* _Exercise_
Turn the data, from its first line through the line containing "Looking at the", into a numbered list with blank lines dropped. Leave out the pictures.

[begin Available records]

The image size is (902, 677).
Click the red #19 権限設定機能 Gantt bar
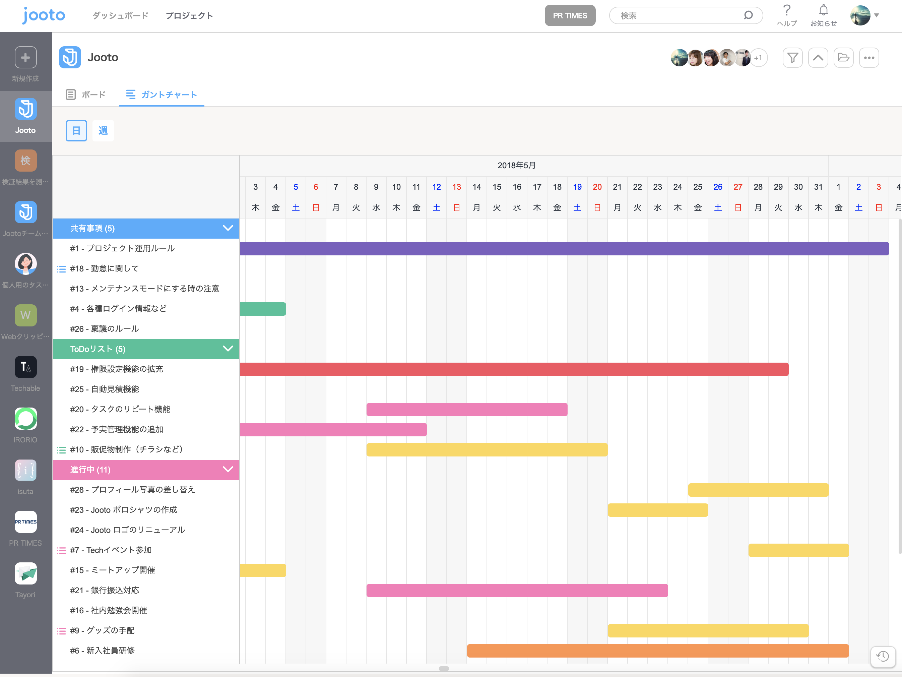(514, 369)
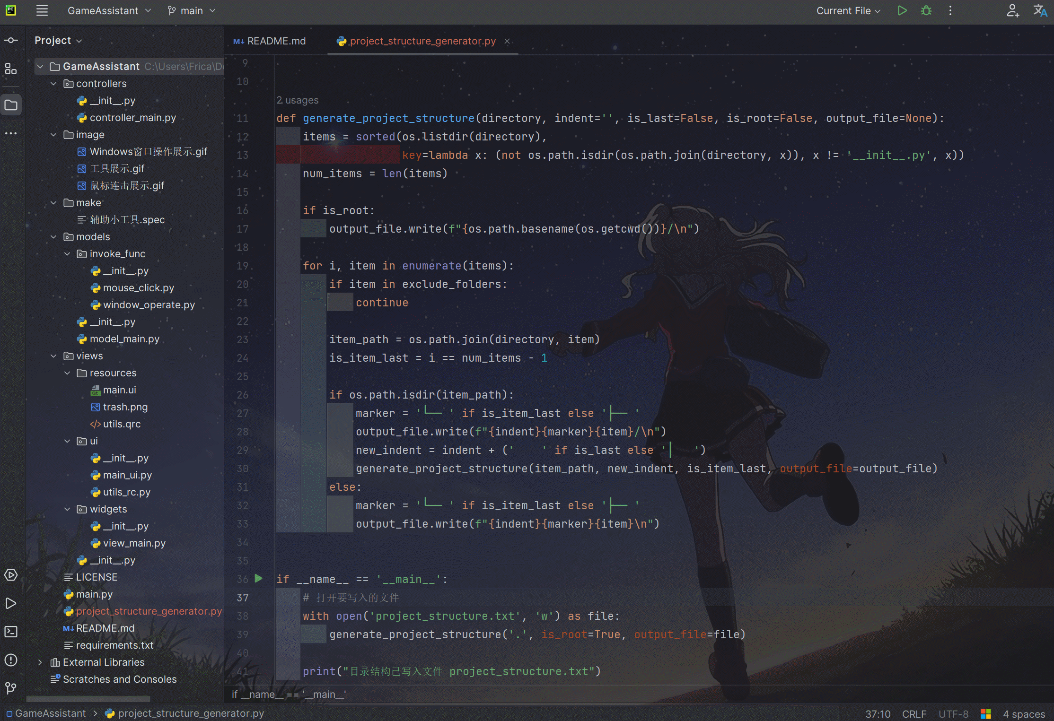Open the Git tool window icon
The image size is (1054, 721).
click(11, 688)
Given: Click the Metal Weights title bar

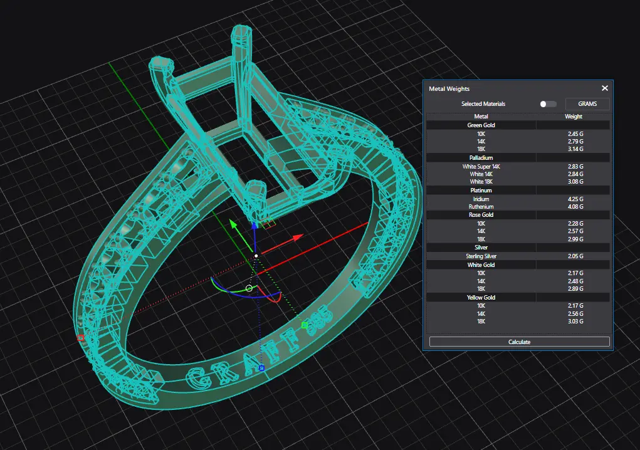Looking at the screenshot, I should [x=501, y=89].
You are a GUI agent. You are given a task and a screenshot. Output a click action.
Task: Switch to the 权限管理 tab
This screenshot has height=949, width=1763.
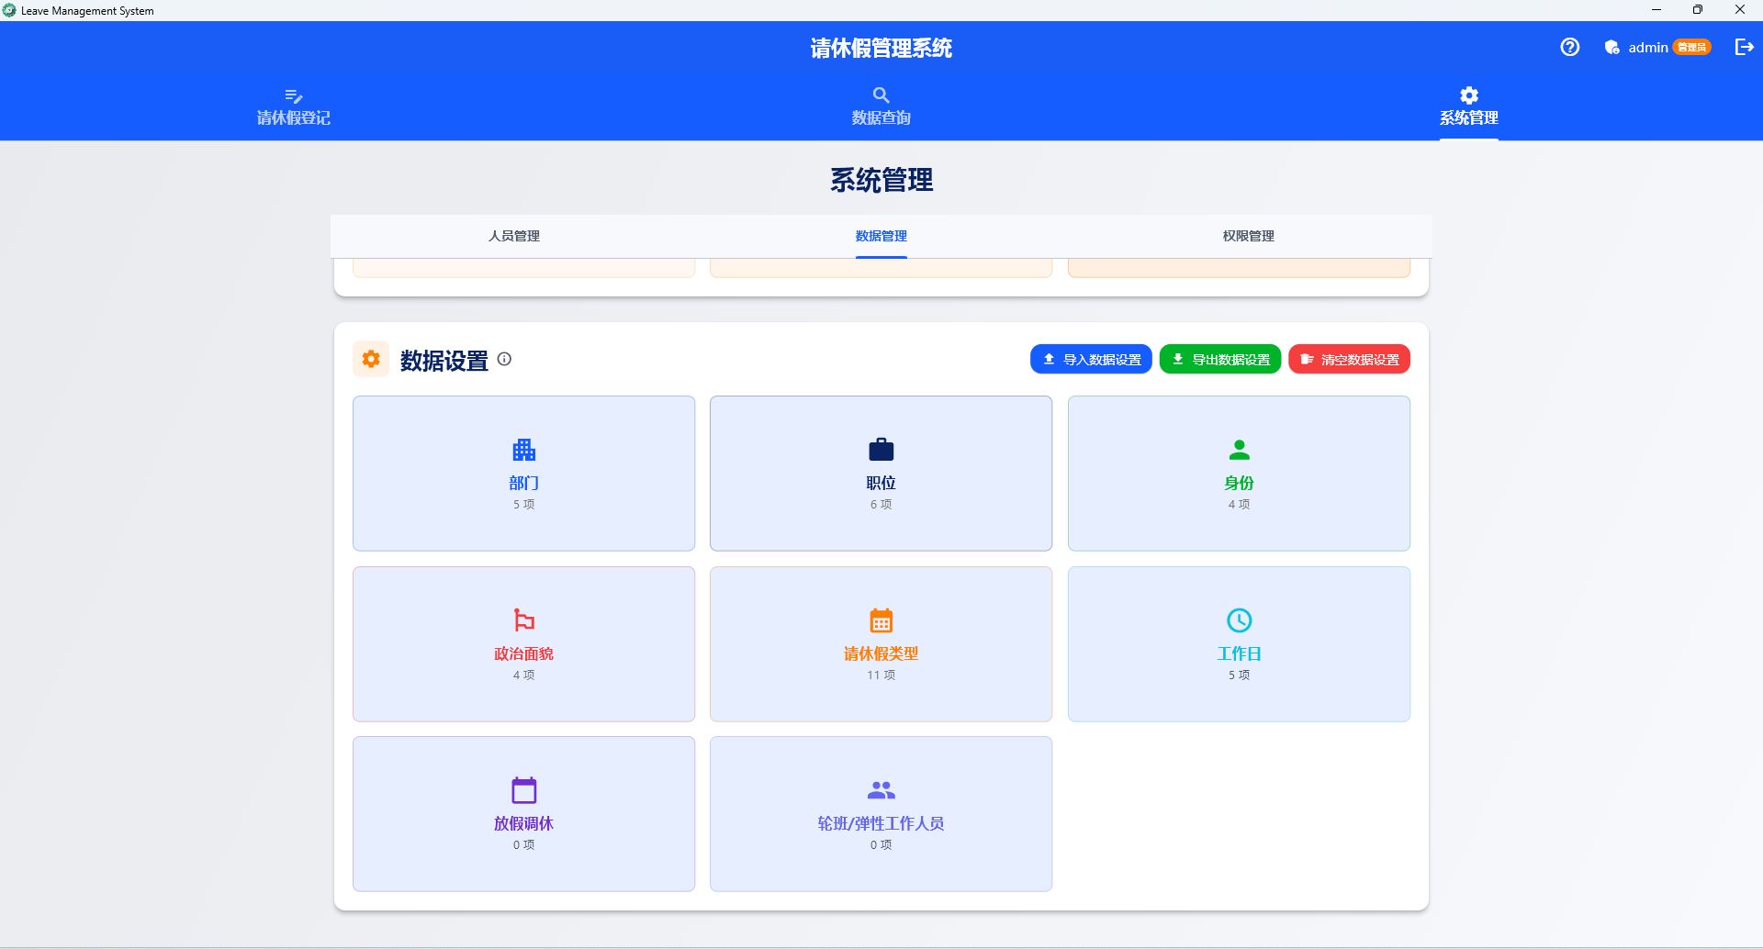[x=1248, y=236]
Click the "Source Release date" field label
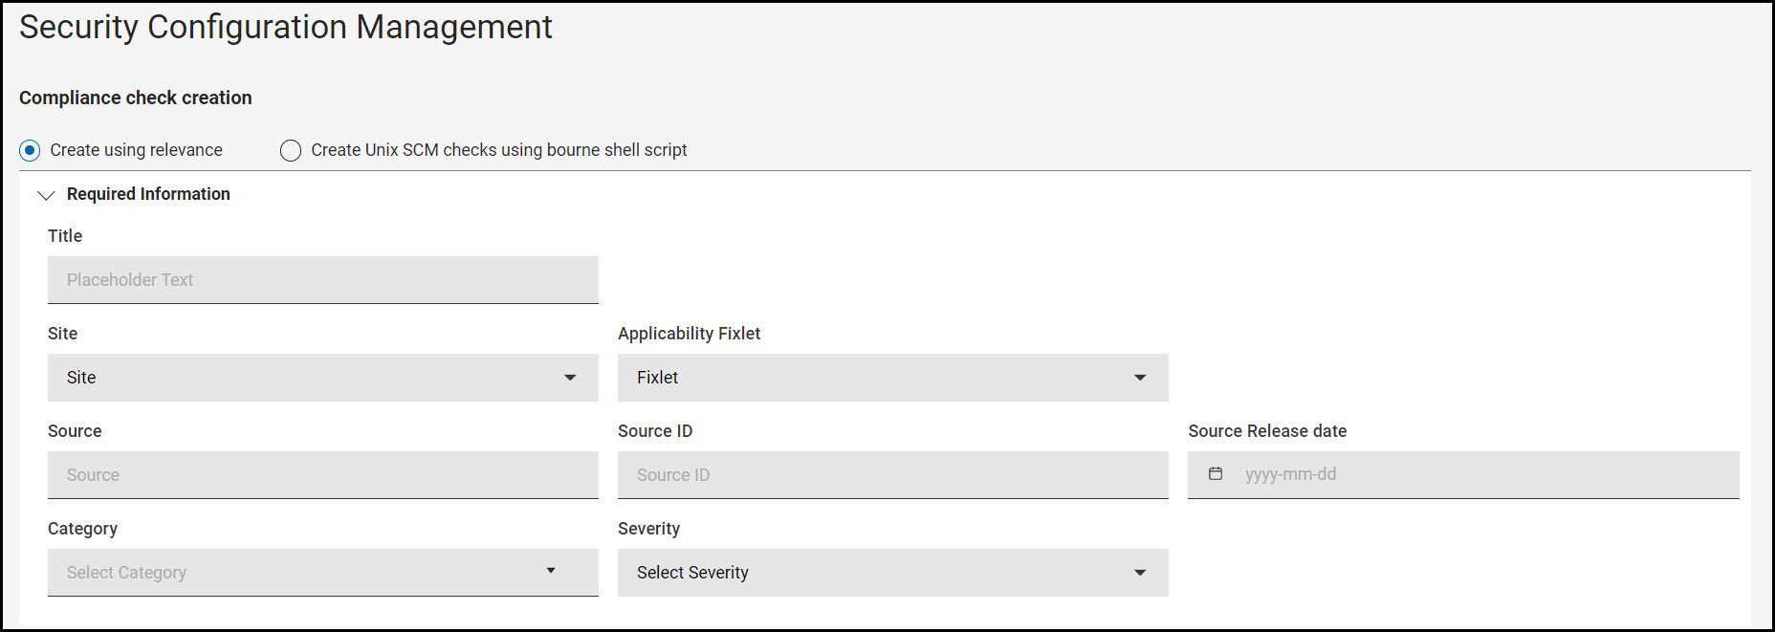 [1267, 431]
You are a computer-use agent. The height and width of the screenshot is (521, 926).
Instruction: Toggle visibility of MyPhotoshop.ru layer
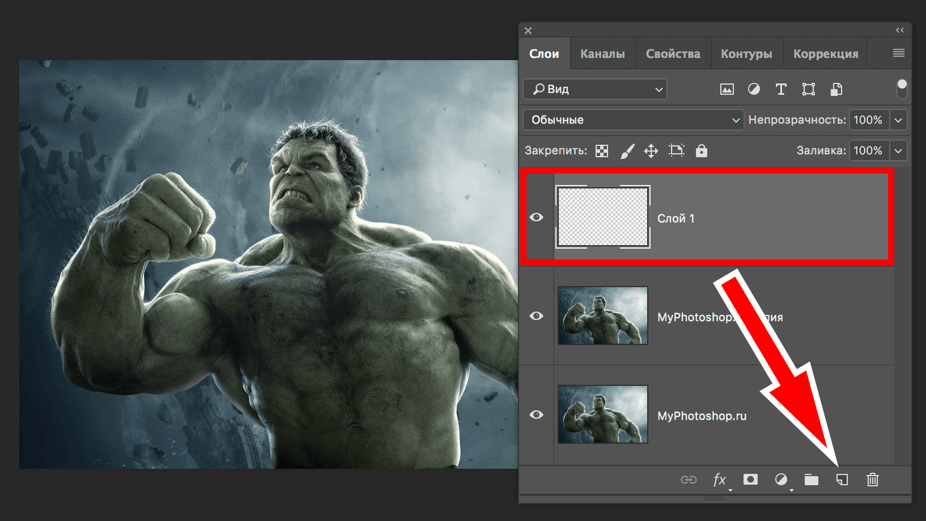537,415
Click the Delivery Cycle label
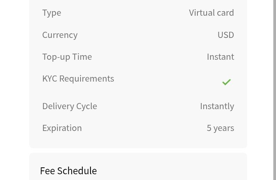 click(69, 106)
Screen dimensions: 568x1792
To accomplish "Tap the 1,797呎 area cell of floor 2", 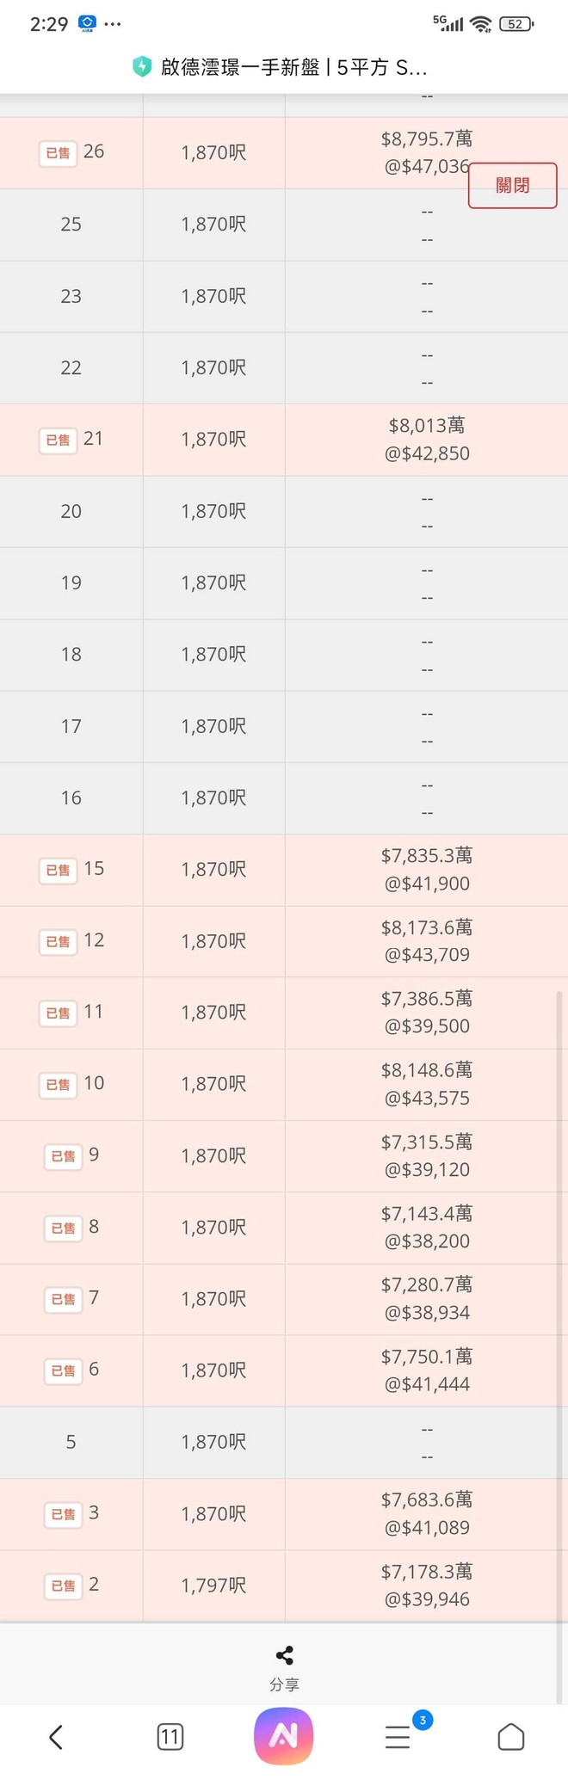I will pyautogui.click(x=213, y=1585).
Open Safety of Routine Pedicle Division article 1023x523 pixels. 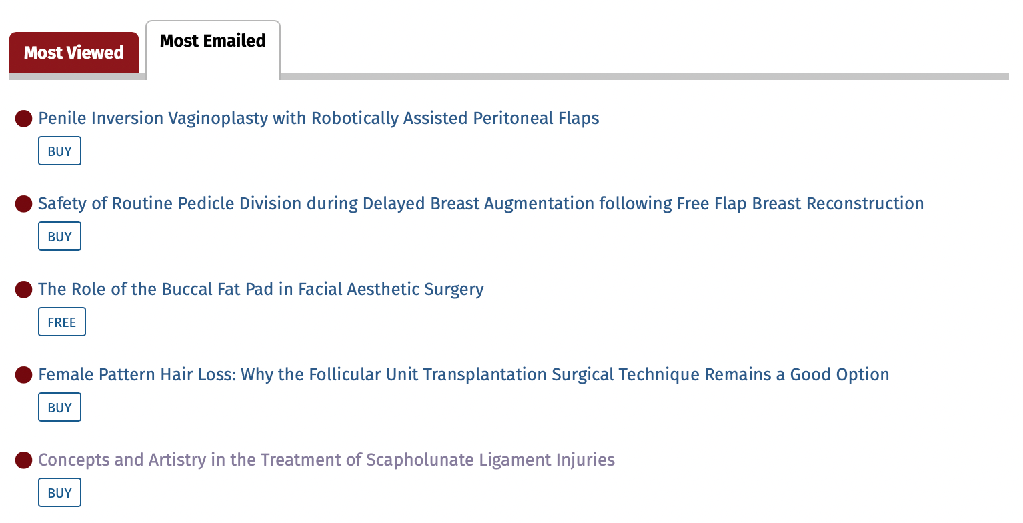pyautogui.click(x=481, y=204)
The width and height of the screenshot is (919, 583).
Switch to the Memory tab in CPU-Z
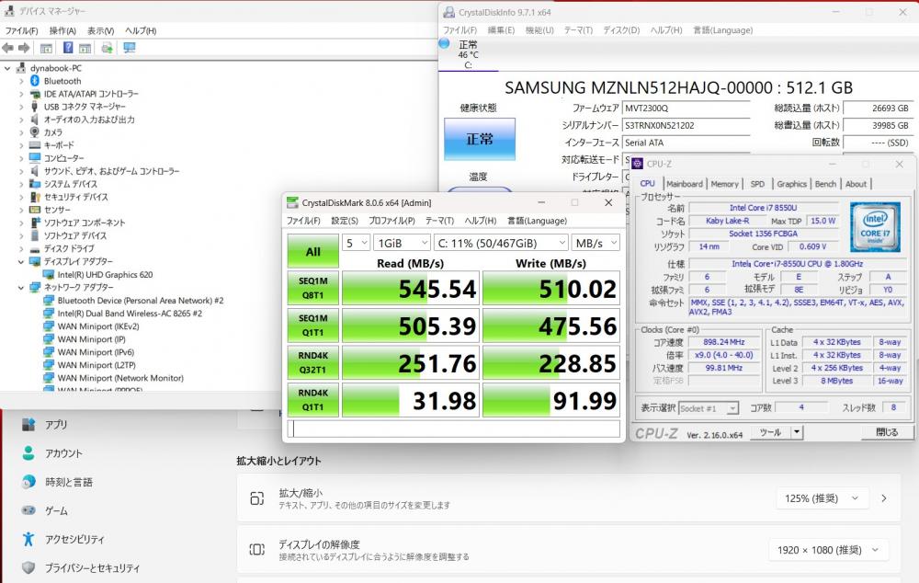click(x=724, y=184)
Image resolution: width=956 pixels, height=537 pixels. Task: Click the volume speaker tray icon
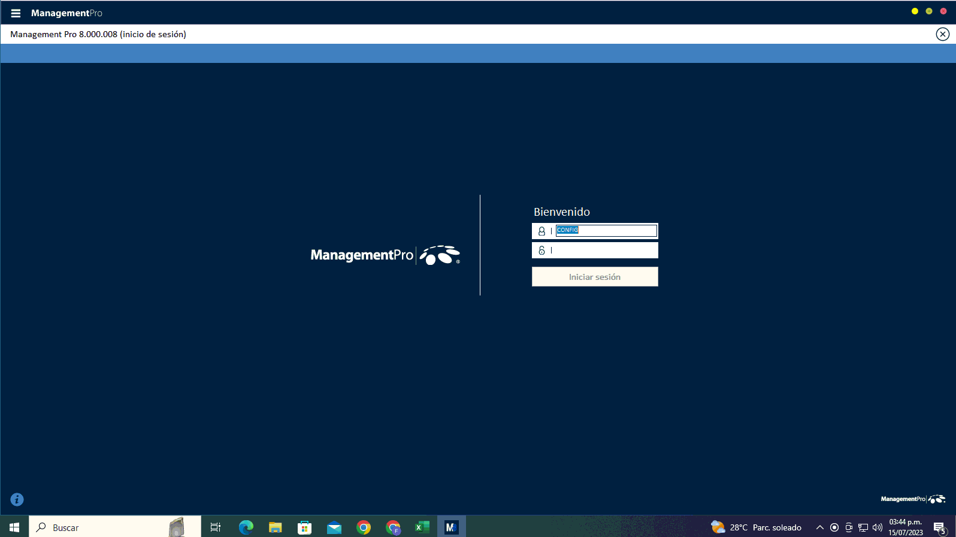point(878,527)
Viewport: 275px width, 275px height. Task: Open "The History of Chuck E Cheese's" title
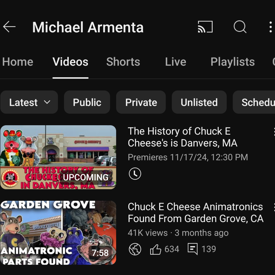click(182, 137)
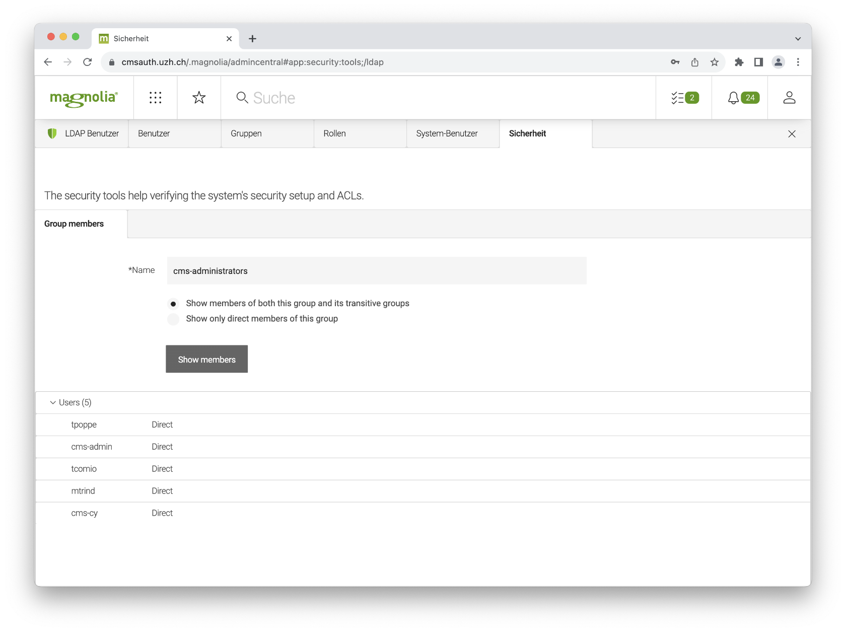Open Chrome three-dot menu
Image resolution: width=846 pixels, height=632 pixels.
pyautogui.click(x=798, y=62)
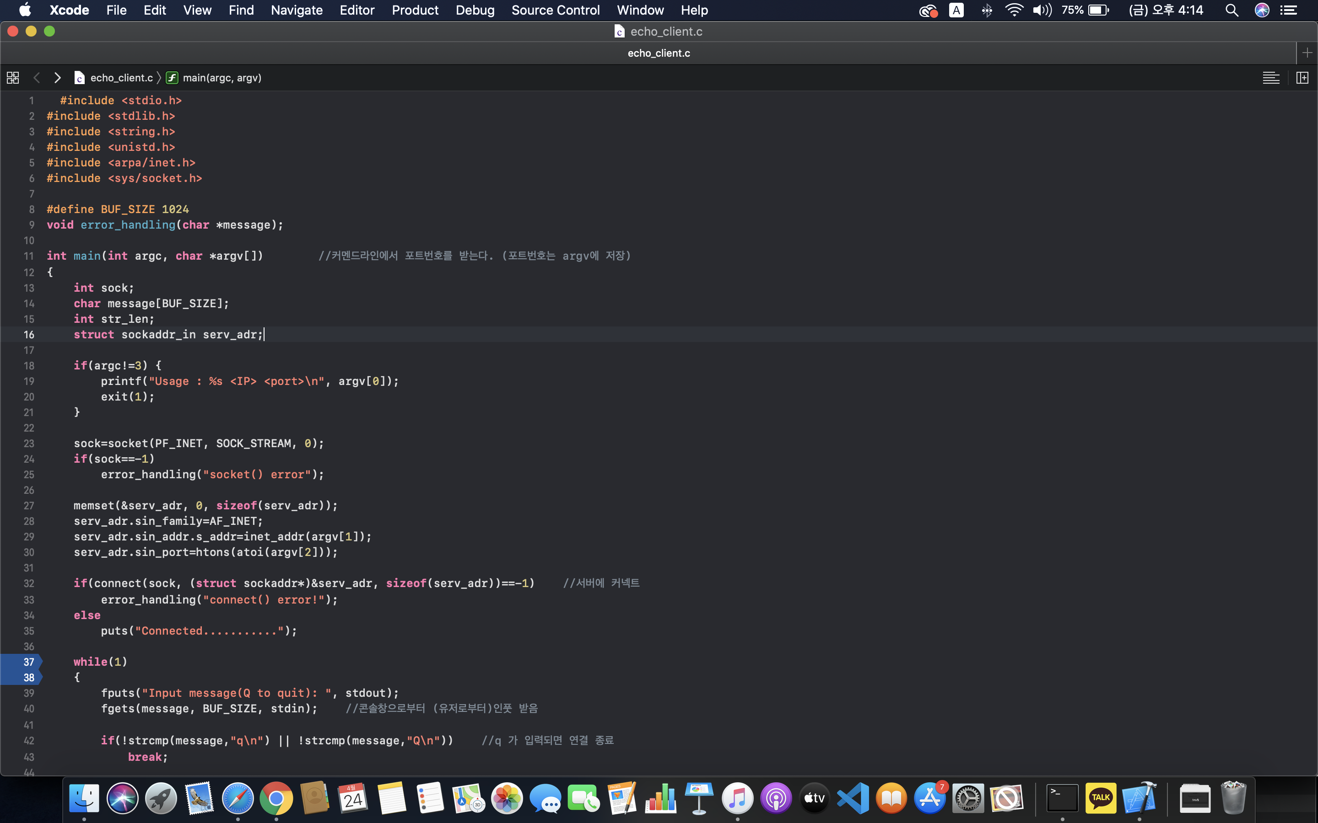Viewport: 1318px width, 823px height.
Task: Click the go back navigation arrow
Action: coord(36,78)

[end Available records]

* _Solved problem_
1. The image size is (902, 677).
2. Click the red #19 権限設定機能 Gantt bar
3. (514, 369)
4. Open the Git tool window icon
5. The image size is (1054, 721).
6. click(11, 688)
7. Given: Click the Metal Weights title bar
8. Looking at the screenshot, I should [x=501, y=89].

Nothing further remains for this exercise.